• [INSTRUCTION]: Render the lines of the data below as a numbered list, from the line containing "#consultoriafiscal (126, 1209)" through the line containing "Tributação Estadual - RJ (121, 633)", both included, and omit any blank lines.

· · ·

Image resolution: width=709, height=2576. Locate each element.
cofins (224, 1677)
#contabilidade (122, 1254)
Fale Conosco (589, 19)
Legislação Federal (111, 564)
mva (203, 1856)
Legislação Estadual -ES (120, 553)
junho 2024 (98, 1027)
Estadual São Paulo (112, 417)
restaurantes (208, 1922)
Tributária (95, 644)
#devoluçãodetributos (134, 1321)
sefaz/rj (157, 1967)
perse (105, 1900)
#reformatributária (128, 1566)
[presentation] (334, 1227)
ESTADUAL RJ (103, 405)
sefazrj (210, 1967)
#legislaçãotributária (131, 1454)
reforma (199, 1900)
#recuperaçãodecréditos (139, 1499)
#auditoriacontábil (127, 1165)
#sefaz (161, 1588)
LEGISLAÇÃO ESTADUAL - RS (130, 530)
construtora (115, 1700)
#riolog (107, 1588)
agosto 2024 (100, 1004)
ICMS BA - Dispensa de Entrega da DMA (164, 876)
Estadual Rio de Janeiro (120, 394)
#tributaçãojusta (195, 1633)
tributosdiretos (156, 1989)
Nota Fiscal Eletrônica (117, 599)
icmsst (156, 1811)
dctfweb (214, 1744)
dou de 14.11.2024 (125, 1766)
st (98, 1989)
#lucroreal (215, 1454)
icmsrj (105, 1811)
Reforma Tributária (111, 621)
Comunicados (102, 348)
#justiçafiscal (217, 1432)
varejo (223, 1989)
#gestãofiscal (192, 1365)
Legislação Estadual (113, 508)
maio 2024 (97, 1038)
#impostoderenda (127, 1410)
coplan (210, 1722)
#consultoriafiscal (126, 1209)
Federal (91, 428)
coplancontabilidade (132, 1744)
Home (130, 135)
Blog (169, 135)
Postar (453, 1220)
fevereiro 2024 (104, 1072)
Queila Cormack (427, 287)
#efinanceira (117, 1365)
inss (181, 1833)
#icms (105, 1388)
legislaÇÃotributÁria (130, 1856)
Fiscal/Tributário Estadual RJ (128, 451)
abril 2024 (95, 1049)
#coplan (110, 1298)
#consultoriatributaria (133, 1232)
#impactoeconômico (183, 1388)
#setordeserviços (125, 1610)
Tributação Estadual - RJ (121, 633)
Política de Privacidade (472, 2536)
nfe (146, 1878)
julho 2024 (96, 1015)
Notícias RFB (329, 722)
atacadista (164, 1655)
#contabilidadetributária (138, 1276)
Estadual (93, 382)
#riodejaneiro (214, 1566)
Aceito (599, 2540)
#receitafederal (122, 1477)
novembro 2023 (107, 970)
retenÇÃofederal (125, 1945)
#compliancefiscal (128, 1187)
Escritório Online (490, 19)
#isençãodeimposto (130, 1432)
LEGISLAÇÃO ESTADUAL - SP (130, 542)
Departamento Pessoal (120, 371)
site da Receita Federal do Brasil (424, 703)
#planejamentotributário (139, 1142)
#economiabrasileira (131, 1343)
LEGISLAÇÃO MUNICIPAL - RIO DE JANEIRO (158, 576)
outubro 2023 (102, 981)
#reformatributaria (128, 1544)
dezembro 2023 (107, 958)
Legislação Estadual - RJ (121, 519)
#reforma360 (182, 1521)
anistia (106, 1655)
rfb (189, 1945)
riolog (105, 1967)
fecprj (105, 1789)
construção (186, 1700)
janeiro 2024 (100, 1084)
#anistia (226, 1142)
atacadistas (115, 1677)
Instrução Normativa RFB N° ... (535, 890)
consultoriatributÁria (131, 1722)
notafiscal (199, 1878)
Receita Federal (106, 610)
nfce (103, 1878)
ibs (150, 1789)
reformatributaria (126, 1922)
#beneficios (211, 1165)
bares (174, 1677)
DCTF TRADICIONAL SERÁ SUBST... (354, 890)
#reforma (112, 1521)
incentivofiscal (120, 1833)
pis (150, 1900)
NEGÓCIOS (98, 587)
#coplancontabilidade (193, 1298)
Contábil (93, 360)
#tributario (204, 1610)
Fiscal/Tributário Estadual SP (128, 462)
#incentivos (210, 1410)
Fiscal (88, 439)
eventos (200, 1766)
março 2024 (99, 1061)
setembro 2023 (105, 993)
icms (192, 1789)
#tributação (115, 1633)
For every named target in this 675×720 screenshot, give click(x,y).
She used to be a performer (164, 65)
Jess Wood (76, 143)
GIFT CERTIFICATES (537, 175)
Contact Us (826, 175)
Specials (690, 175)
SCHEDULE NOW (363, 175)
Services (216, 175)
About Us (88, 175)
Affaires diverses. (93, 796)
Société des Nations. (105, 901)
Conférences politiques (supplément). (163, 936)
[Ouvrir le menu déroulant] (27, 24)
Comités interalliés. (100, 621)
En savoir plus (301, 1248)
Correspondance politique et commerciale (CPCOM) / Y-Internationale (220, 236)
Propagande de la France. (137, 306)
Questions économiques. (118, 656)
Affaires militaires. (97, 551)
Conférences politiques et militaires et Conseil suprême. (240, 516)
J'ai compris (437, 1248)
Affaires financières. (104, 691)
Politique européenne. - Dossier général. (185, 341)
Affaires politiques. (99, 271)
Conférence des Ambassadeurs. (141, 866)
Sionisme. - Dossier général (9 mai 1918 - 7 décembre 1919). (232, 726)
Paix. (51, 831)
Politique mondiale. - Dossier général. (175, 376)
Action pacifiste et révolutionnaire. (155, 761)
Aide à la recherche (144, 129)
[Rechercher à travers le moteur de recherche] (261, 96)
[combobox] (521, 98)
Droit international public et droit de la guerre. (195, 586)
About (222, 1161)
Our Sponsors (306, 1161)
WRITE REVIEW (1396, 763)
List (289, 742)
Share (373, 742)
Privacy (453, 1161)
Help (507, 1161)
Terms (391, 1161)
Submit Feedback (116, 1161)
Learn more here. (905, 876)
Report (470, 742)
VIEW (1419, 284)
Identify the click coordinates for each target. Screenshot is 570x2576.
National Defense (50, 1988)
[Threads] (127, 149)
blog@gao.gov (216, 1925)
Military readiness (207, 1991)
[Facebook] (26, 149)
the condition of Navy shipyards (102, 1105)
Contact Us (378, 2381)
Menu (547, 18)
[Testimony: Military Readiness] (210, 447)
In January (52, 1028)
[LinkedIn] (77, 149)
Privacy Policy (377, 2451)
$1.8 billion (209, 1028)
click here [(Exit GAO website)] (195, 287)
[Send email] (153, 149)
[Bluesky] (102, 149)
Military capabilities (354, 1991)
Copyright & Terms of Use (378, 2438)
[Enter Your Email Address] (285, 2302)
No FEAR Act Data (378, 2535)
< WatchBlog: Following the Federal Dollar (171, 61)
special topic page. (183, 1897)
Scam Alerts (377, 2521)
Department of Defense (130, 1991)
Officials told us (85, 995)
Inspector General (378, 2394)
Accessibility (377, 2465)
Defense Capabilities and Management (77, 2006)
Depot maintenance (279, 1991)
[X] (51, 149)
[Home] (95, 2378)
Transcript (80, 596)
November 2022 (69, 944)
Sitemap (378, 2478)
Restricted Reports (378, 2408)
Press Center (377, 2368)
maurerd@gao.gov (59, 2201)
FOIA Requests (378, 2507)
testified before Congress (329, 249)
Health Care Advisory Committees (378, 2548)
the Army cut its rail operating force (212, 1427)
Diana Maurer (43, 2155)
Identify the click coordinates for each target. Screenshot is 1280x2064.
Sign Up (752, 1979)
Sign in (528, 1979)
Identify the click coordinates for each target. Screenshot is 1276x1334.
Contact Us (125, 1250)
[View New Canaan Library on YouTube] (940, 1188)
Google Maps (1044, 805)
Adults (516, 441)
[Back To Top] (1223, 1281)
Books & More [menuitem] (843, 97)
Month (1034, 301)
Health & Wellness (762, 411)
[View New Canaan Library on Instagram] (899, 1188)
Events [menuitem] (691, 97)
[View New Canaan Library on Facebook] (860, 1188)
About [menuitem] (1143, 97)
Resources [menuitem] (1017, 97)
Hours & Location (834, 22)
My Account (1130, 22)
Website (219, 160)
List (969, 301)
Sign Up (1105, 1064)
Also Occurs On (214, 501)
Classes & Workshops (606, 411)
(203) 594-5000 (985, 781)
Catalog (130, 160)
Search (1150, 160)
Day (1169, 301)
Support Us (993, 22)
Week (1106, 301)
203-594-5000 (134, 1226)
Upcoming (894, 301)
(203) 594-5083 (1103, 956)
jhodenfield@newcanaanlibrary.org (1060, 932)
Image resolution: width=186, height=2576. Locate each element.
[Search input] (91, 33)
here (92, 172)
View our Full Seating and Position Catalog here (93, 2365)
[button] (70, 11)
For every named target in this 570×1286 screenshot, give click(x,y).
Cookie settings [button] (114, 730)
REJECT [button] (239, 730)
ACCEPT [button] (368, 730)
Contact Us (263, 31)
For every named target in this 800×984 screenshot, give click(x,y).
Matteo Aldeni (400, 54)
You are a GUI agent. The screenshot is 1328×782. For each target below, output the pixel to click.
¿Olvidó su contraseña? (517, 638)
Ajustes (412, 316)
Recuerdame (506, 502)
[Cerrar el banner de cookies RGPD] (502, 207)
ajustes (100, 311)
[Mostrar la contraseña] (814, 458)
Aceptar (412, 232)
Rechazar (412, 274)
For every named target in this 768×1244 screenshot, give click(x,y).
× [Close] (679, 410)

· · ·

• [EXERCISE OUTPUT]:
1. #consultoriafiscal (126, 1209)
2. Federal (91, 428)
3. coplancontabilidade (132, 1744)
4. Home (130, 135)
5. Blog (169, 135)
6. Postar (453, 1220)
7. fevereiro 2024 (104, 1072)
8. Queila Cormack (427, 287)
9. #efinanceira (117, 1365)
10. inss (181, 1833)
11. #icms (105, 1388)
12. legislaÇÃotributÁria (130, 1856)
13. Fiscal/Tributário Estadual RJ (128, 451)
14. abril 2024 (95, 1049)
15. #coplan (110, 1298)
16. #consultoriatributaria (133, 1232)
17. #impactoeconômico (183, 1388)
18. #setordeserviços (125, 1610)
19. Tributação Estadual - RJ (121, 633)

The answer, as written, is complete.